For those not within easy reach of Detroit, here are some images of the show, together with my short essay, commissioned for the exhibition.



Lynne Avadenka's work echoes with remembered voices. Anonymous texts and found printed matter reveal multiple histories. Her prints and bookworks confirm John Donne's belief that 'No man is an island entire of itself; every man is a piece of the continent, a part of the main; if a clod be washed away by the sea, Europe is the less, as well as if a promontory were...’ Then and Now was created in two continents. Avadenka begun the works during a recent artist’s residency in Germany, and later pursued the ideas in her Michigan studio. In her hands, long iridescent sheets of paper from Japanese mills act as the landing strips for relief impressions. She guides the viewer into a mirror-world of dreams, where familiar landscapes are reversed.

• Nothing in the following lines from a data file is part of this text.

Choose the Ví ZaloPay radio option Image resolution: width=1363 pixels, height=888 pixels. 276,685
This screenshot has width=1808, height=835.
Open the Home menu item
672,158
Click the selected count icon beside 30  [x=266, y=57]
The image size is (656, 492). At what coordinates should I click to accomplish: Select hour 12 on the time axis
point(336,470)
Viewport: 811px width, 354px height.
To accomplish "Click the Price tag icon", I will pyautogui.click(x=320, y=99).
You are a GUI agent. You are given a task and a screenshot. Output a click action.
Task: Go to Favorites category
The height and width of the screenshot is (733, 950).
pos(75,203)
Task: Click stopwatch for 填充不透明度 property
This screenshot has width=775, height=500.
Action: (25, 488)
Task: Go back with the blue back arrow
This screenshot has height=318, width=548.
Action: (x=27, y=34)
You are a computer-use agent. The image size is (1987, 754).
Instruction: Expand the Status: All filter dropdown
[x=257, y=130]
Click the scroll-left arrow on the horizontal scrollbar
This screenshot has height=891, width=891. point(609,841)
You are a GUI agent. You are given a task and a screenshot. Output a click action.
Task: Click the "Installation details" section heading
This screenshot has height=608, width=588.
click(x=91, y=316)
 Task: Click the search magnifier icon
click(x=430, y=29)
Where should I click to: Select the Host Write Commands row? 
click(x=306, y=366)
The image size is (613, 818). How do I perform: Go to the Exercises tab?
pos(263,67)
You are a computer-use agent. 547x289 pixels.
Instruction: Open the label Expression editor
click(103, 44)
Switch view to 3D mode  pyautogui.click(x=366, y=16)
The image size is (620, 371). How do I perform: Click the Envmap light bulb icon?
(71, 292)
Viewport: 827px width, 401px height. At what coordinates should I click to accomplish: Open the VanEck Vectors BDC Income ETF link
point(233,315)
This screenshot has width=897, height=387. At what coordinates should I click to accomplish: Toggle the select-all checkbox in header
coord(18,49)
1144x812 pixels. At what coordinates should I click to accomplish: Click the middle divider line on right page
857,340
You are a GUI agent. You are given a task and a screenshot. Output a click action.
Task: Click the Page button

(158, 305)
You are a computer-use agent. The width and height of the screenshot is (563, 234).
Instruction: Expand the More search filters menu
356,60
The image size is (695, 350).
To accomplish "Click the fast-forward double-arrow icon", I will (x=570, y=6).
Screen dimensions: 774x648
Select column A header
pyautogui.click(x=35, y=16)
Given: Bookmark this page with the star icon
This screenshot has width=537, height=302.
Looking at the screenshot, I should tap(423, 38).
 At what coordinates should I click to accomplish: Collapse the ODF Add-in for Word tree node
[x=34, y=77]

Architecture is a humane practise, concerned not just with space but also the people who inhabit it. Gaston Bachelard, in The Poetics of Space, describes how ‘the houses that were lost forever continue to live on in us.’ Avadenka patiently disciplines the arcane mechanics of the printing press to create whole cities. She envisions buildings in small letters of lead, in rough-grained plywood, laying one muted tone on another. The resulting structures are universal: they suggest the level roofs and domes of the Middle East, the summits of city skyscrapers or the concrete units of a Midwest mall. They could be homes or prisons, empty or full of mourners. Interlocking orbits are printed over the rigid geometry of buildings in carbon and carmine, the colours of ash and blood. Restless, yet arrested in time, these irrepressible spheres spin like transcendent Sufis.


Avadenka works like an enzyme, acting on existing materials to transform them. She cuts up antique maps and re-aligns tracks into impossible journeys. She dissects a ship’s log, and collages its blank charts into abstract narratives. A Hebrew grammar and a German dictionary are spliced together; in highlighting some words, others are erased. Temporal and linguistic systems of order are broken down and reformed into new beauty.


Avadenka has named one series of prints Formenlehre, which translates as morphology, the study of both living organisms and the words which represent them. For her, language and existence are inseparable. However, far from being signifiers, many of the words in this exhibition are erased or illegible. Irrespective of border and convention, letterforms run to the very edge of the paper. Cacophonies of overprinting result in solid areas of text. Like a black box in the heart of the machine, this concealed text seems to generate secret meanings within itself, awaiting interpreters. These letters represent both every language and none; the voices of all speakers and the silenced.